I've also done my best to get my children interested in theater. I take them to local productions, university theater department plays, puppet-based theatricals, basically any place that I think the show itself is appropriate for small ones. It never ceases to amaze me, although we've been to a fair amount of theater, how well they can pay attention and maintain a respectful silence.
But for me it's always a gamble: will my three- and five-year-olds behave themselves in a "grown-up" venue?
So, I was quick to jump at the offer of promotional tickets to the traveling production of Thomas and Friends Live Onstage, which is perhaps the only BIG show I know that is explicitly aimed at the preschool set. (Even Disney on Ice is, I think, aimed at children in the 4-7 age range.) And then, today, off we went.
Here's what my son (age 5) had to say about the show: "It was good; I liked it." When pressed to clarify what he liked about it, he replied with a smile, "Everything." My daughter clapped along, made Thomas toot whistle sounds, bobbed her head to the music, laughed a lot. In short, both of them were thoroughly entertained.
My husband and I, on the other hand? Not quite so much. Sure, it was really fun to watch the children having such a good time, but the plot of the show itself was hardly scintillating (a circus is coming to town, and Thomas keeps messing things up by trying to be helpful). And the entire experience was LOUD. L-O-U-D, *loud* loud LOUD.

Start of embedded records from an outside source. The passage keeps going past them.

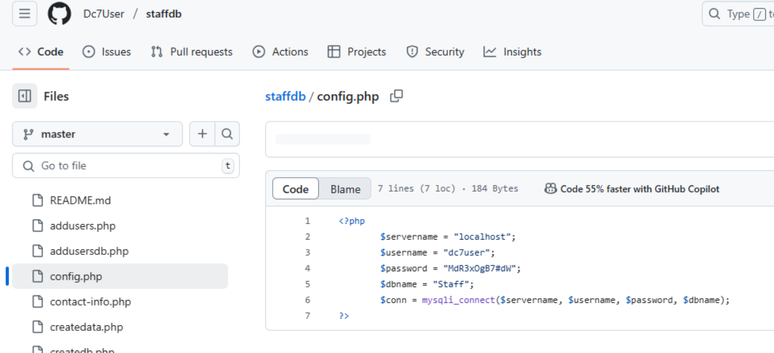Click the GitHub logo icon
Image resolution: width=774 pixels, height=353 pixels.
[x=59, y=14]
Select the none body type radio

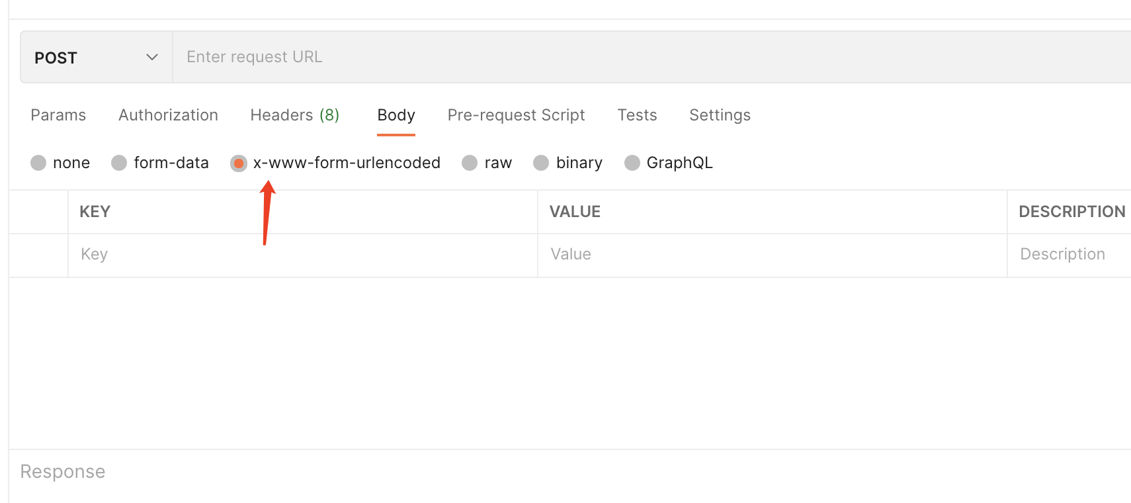(38, 163)
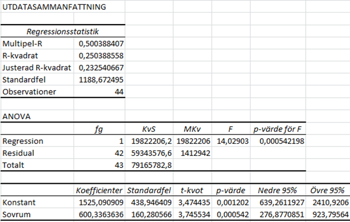Click the Konstant coefficient 1525,090909
The image size is (350, 222).
pyautogui.click(x=100, y=202)
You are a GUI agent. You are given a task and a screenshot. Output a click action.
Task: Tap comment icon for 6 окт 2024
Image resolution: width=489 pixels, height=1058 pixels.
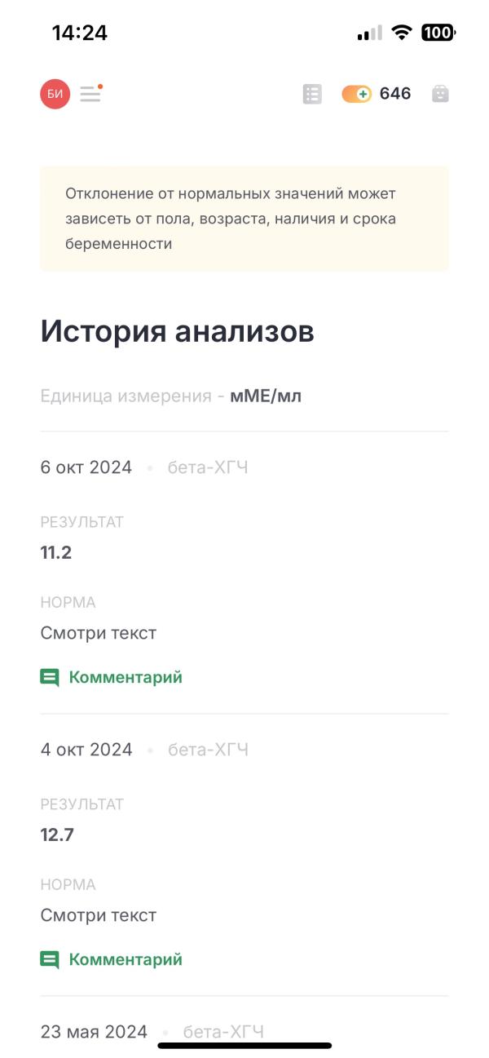[x=50, y=678]
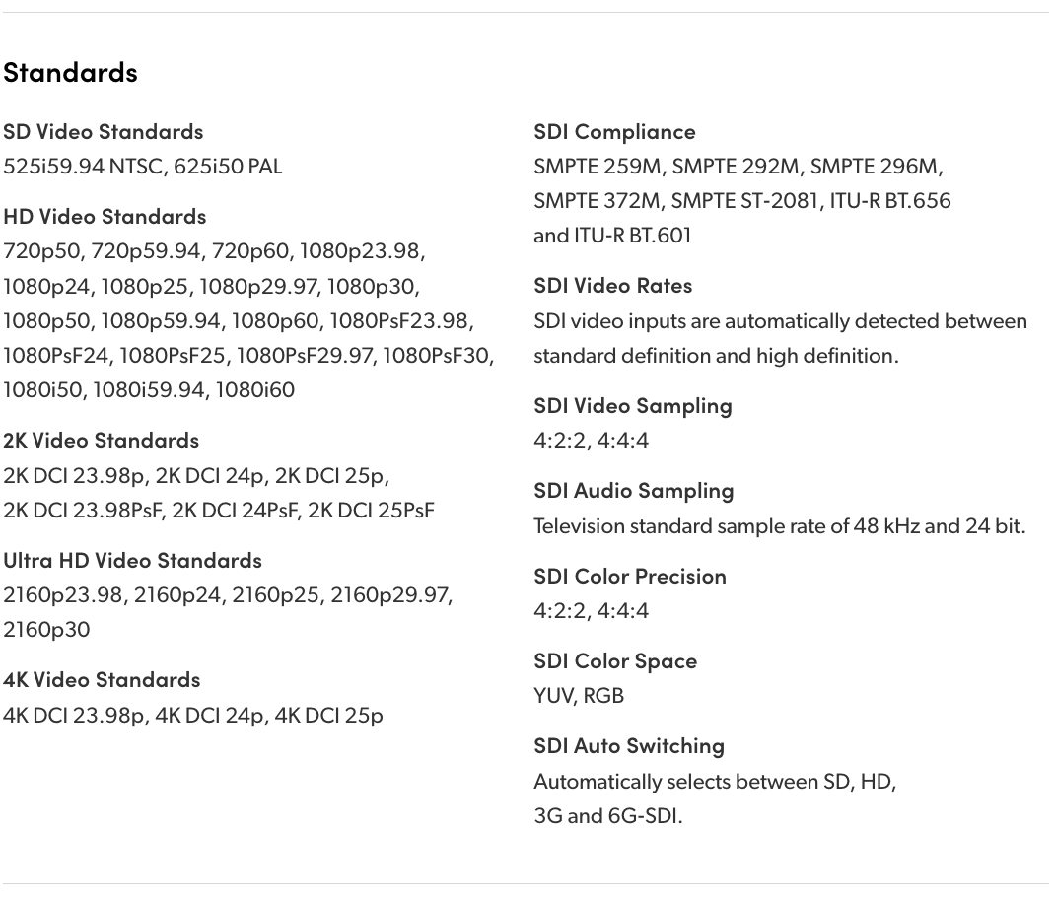The width and height of the screenshot is (1055, 897).
Task: Click the "YUV, RGB" color space value
Action: coord(579,695)
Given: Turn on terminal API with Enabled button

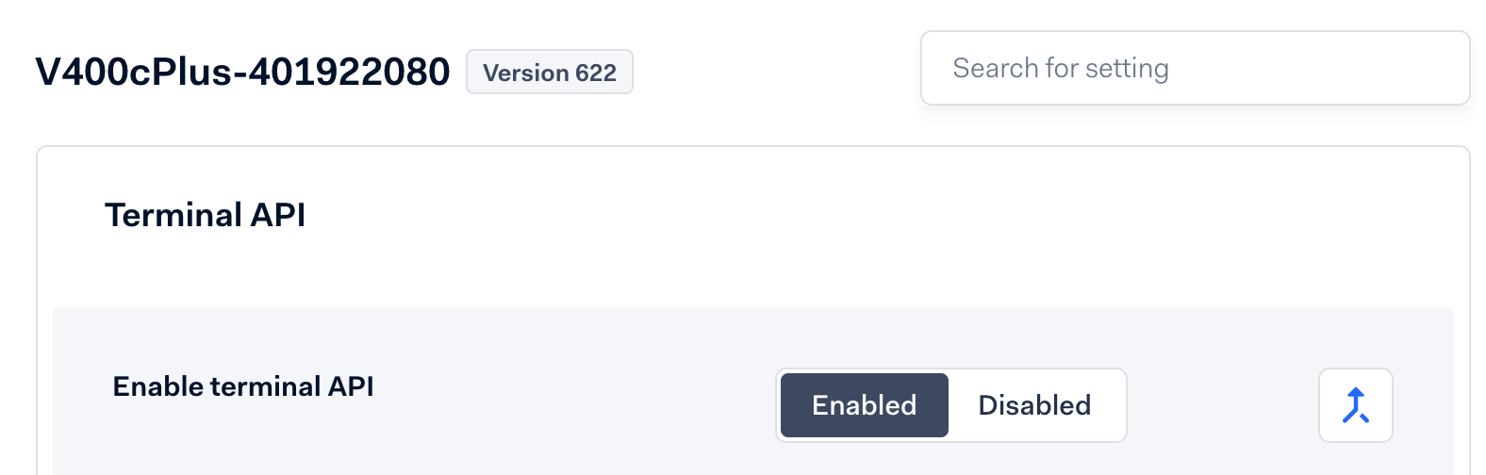Looking at the screenshot, I should [x=864, y=405].
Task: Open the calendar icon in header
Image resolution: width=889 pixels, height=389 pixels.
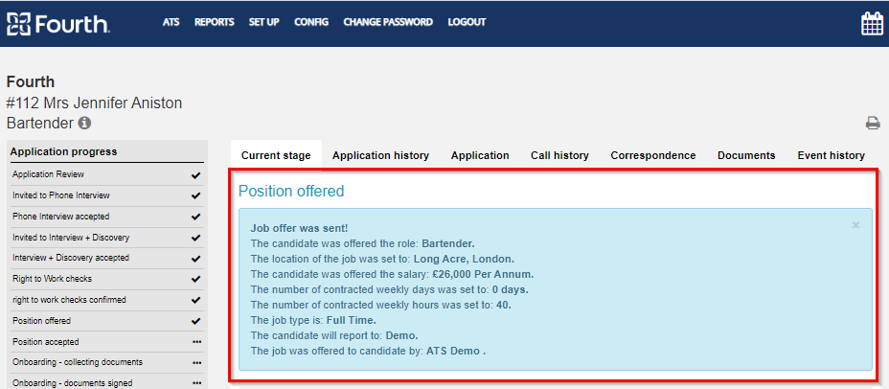Action: (872, 23)
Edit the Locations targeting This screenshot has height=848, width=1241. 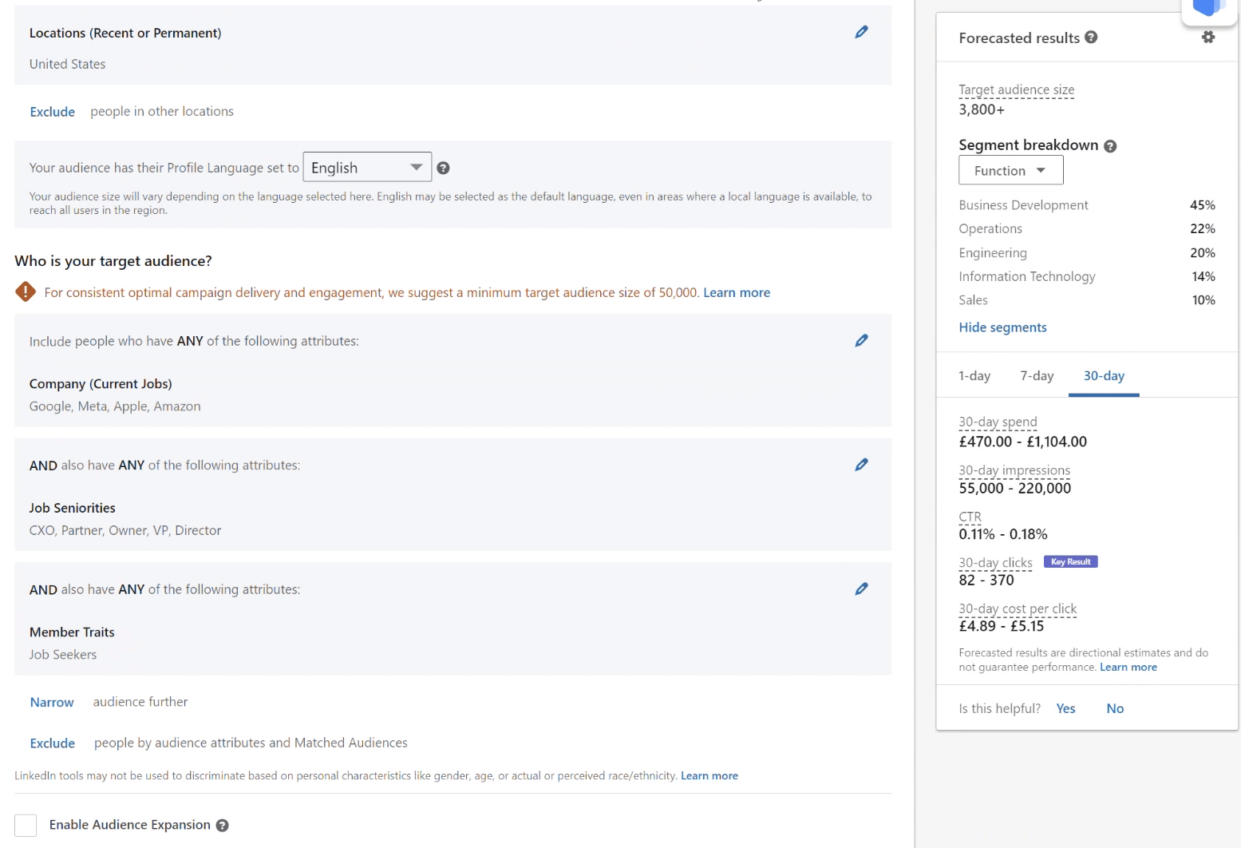(x=861, y=32)
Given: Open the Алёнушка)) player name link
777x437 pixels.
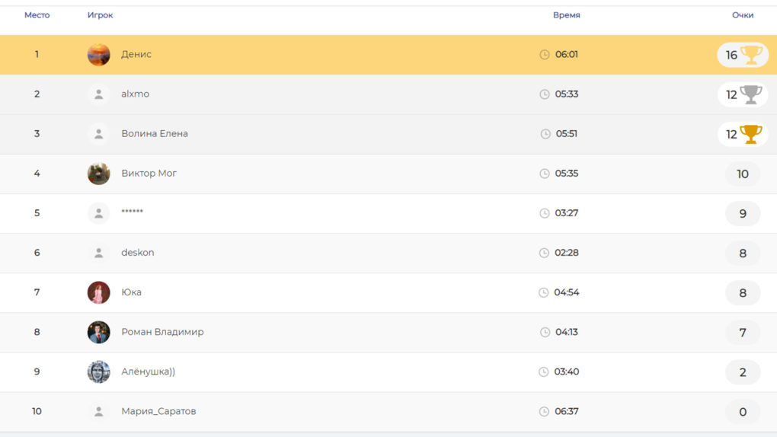Looking at the screenshot, I should coord(148,372).
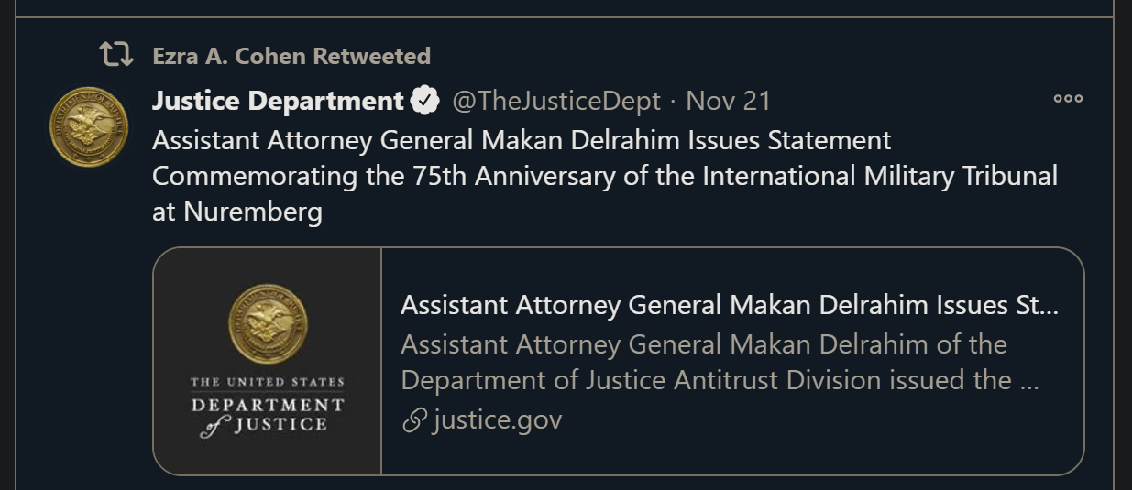Screen dimensions: 1132x490
Task: Click the Department of Justice wordmark
Action: (x=268, y=414)
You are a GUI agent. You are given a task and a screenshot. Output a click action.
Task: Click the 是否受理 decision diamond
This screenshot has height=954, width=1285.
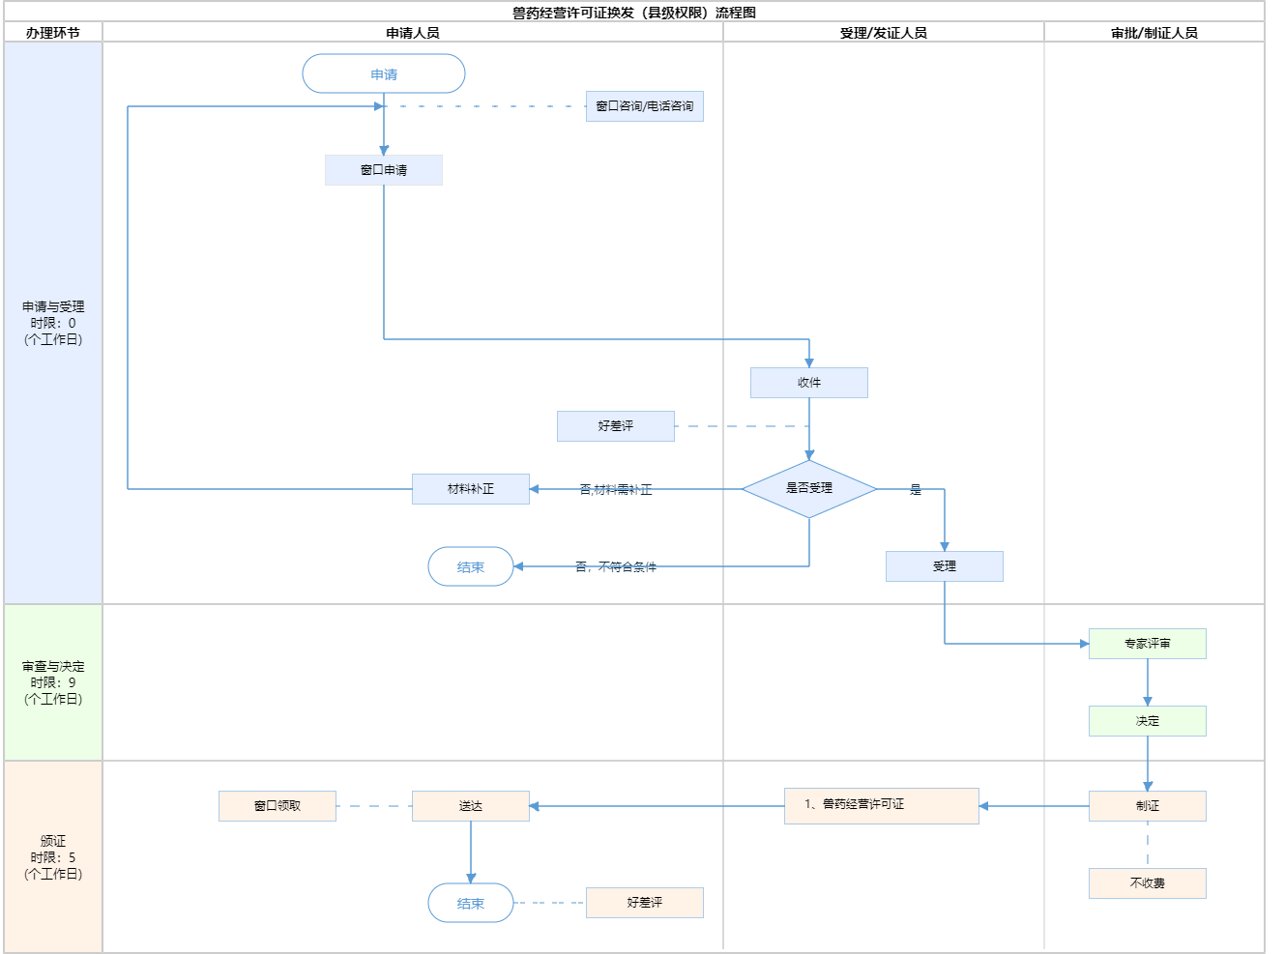coord(808,489)

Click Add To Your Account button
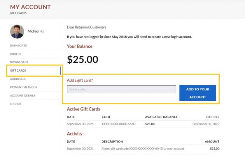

Part of the noise was due to the incessant chatter of the three-year-old audience. "Where's Harold? Where's Harold? Harold? Harold! Haaaarrrrrooolllllddddd!" chanted a little one in the row in front of us. It was pretty cute in the singular. But multiply it by the hundreds of people in the audience, and it made sense why the cast had to have the volume turned up so exceedingly loud on their microphones. Between the chattering audience, the shout-singing cast, and the numbing plot, I was glad when the two hours were over.
To be fair, I find the television episodes of Thomas a little odd and not that compelling either. And I realize that what is compelling to a parent is often precisely the opposite of what will be enrapturing to a pre-schooler. But I also think that the best productions aimed at children, particularly very young ones, contain elements intended for adult appreciation -- excellent skating, if that's your thing, or fancy footwork in the choreography, or an intriguing plot, or witty dialogue.
This show had, I must say, fantastic trains. Apart from the excellent fact that their faces were mobile, the engines chugging across the stage look exactly like the tiny, shiny plastic ones in the battery-operated Thomas line. But these engines onstage were big enough for full-grown humans to drive as conductors. That was pretty amazing.
In short, my recommendation would be to take the little ones to this show if you personally enjoy the animated episodes. It really is just like an episode come to life. If you don't love Thomas on tv yourself, but your little ones do, then take them for the joy of watching the joy on their faces. That is certainly not valueless. Just don't go expecting a show pitched at adults. Because, really, your three-year-old has different taste than you do.